#### WHAT THIS TASK INVOLVES
The records are to be reproduced verbatim.

#### MATERIAL TO PROCESS
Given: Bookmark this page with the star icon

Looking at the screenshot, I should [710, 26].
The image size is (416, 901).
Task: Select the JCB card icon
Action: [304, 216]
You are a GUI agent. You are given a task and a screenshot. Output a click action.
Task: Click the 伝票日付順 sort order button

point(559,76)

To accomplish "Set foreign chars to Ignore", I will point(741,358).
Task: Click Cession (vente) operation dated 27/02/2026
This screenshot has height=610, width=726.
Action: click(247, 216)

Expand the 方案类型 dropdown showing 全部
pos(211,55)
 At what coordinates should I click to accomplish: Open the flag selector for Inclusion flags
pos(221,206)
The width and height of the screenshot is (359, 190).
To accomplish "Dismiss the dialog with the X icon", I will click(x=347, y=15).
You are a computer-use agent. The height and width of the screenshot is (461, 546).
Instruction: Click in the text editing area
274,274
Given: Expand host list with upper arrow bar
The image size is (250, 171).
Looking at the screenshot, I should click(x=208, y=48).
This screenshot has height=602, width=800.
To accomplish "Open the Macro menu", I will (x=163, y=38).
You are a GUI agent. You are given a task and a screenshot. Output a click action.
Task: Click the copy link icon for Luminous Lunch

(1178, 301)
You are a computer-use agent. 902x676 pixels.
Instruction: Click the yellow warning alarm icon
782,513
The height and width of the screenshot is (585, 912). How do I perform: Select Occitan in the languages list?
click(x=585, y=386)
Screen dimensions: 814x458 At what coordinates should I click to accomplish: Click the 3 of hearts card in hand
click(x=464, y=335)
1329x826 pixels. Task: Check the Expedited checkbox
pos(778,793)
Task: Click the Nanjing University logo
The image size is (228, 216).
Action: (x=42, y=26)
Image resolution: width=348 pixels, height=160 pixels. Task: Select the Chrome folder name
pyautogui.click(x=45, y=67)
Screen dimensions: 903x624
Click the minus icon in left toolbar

#### WRITTEN ANSWER
Given: Bookmark this page with the star icon

Looking at the screenshot, I should [710, 26].
The image size is (416, 901).
Task: Select the JCB card icon
Action: [304, 216]
You are a GUI agent. You are given a task and a screenshot. Output a click action.
Task: Click the 伝票日付順 sort order button

point(559,76)

To accomplish "Set foreign chars to Ignore", I will point(741,358).
Task: Click Cession (vente) operation dated 27/02/2026
This screenshot has height=610, width=726.
Action: click(247, 216)

Expand the 方案类型 dropdown showing 全部
pos(211,55)
 At what coordinates should I click to accomplish: Open the flag selector for Inclusion flags
pos(221,206)
The width and height of the screenshot is (359, 190).
To accomplish "Dismiss the dialog with the X icon", I will click(x=347, y=15).
You are a computer-use agent. The height and width of the screenshot is (461, 546).
Instruction: Click in the text editing area
274,274
Given: Expand host list with upper arrow bar
The image size is (250, 171).
Looking at the screenshot, I should click(x=208, y=48).
This screenshot has height=602, width=800.
To accomplish "Open the Macro menu", I will (x=163, y=38).
You are a GUI agent. You are given a task and a screenshot. Output a click action.
Task: Click the copy link icon for Luminous Lunch

(1178, 301)
You are a computer-use agent. 902x676 pixels.
Instruction: Click the yellow warning alarm icon
782,513
The height and width of the screenshot is (585, 912). How do I perform: Select Occitan in the languages list?
click(x=585, y=386)
Screen dimensions: 814x458 At what coordinates should I click to accomplish: Click the 3 of hearts card in hand
click(x=464, y=335)
1329x826 pixels. Task: Check the Expedited checkbox
pos(778,793)
Task: Click the Nanjing University logo
The image size is (228, 216).
Action: (x=42, y=26)
Image resolution: width=348 pixels, height=160 pixels. Task: Select the Chrome folder name
pyautogui.click(x=45, y=67)
Screen dimensions: 903x624
Click the minus icon in left toolbar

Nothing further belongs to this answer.